En effet, ceux-ci sont stables depuis la réforme constitutionnelle de 1995. À cette époque, le garde des sceaux qui avait porté cette réforme, Jacques Toubon, expliquait : « En limitant l’extension du champ référendaire aux matières économiques et sociales, le Gouvernement a choisi d’exclure [...] ce qu’il est convenu d’appeler les questions de société avec les libertés publiques, le droit pénal [...]. Il doit donc être clair qu’il ne saurait y avoir de référendum sur des sujets tels que la peine de mort, la repénalisation de l’avortement ou l’expulsion des immigrants clandestins, le référendum n’étant pas – et ne devant pas être – un instrument de démagogie. »
Nous n’aurons pas les réponses à ces questions. Il convient toutefois de souligner que, premièrement, notre Constitution n’envisage pas actuellement de référendum d’initiative populaire. Deuxièmement, ce que la Constitution nous permet, depuis 2008, avec la mise en place des projets de loi qui sont soumis à nos votes aujourd’hui, c’est de mettre en place un droit pour un cinquième des parlementaires accompagné de 4, 5 millions d’électeurs de forcer à la discussion dans les deux chambres du Parlement d’une proposition de loi sur un thème obligatoirement restreint par le cadre évoqué par Jacques Toubon en 1995.

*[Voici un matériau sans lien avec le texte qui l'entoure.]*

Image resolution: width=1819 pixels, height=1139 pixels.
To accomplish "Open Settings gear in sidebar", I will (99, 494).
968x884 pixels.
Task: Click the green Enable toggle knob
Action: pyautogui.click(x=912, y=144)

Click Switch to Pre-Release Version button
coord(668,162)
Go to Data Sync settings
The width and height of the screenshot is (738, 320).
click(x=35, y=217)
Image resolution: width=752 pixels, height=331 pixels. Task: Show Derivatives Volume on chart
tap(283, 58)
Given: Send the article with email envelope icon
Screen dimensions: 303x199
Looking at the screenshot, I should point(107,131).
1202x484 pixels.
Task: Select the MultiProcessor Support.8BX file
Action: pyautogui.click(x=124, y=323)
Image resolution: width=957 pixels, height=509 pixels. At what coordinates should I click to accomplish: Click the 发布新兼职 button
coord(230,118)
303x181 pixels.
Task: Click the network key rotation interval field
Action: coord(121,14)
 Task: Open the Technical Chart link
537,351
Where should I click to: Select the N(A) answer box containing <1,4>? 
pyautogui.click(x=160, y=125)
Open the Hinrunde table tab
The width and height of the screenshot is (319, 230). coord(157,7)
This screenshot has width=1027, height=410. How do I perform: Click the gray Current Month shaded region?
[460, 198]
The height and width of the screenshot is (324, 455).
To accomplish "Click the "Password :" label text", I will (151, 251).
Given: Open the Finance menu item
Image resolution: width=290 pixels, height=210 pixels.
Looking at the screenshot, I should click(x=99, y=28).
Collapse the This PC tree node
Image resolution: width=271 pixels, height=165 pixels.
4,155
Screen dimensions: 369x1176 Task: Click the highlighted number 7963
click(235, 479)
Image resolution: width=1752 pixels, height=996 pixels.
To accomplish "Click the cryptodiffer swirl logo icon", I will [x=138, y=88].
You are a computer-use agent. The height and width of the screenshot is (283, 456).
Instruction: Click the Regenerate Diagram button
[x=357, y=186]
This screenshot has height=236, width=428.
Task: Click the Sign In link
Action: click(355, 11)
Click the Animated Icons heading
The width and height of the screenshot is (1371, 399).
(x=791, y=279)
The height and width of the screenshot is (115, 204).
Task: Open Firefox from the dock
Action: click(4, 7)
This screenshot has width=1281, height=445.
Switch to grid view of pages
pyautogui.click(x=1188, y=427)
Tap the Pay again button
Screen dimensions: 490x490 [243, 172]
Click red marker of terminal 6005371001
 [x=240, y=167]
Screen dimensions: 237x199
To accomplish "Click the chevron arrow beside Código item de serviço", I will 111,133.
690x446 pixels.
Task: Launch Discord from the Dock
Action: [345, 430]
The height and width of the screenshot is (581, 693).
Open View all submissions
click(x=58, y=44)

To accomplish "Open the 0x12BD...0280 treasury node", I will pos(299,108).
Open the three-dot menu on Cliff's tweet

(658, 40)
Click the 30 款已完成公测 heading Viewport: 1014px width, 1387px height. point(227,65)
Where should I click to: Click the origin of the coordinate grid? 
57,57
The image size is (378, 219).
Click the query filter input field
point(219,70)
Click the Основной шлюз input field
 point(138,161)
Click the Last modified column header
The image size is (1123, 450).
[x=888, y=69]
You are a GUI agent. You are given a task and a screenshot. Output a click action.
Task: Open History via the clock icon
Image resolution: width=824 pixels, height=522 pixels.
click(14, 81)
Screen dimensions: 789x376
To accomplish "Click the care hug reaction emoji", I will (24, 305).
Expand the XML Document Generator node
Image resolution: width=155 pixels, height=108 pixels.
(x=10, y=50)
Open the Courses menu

C’est une disposition timide lorsque l’on sait que tout groupe parlementaire – au minimum quinze députés à l’Assemblée nationale ou dix sénateurs au Sénat – a la possibilité d’inscrire en quelques semaines une proposition de loi sur un sujet quelconque à l’ordre du jour d’une chambre du Parlement.
C’est une disposition timorée si l’on souligne que, malgré la mobilisation d’un cinquième des parlementaires et de plus de 4, 5 millions d’électeurs, il suffirait que le Parlement délibère et repousse le texte pour qu’il ne soit pas soumis à référendum.
Voilà pourquoi cet article de la Constitution ne constitue en rien une révolution institutionnelle. Voilà pourquoi cet article de la Constitution ne permet pas d’envisager le contournement ou la remise en cause de la démocratie représentative que certains voudraient voir engager en prétendant pouvoir tenter, par référendum, d’empêcher une majorité parlementaire élue il y a moins d’une année de mettre en œuvre des engagements très clairs et très précis qui ont été pris devant les électeurs. Je pense ici, en particulier, au mariage pour tous.
C’est peut-être d’ailleurs l’insignifiance de cette réforme qui explique que le gouvernement Fillon a tardé à proposer la traduction organique de cette réforme constitutionnelle. Celle-ci a été votée en première lecture, le 10 janvier 2012, à l’Assemblée nationale, soit trois ans après la réforme constitutionnelle. Mais, à l’issue du vote, et malgré la transmission de la petite loi au Sénat, le gouvernement précédent ne l’avait jamais inscrite à l’ordre du jour.
C’est donc ce projet, adopté par l’Assemblée nationale en janvier 2012, que les sénateurs du groupe UMP ont souhaité mettre en débat aujourd’hui. Le contexte politique imposait ces quelques rappels préalables qui peuvent avoir leur utilité. Mais venons-en maintenant au fond du sujet.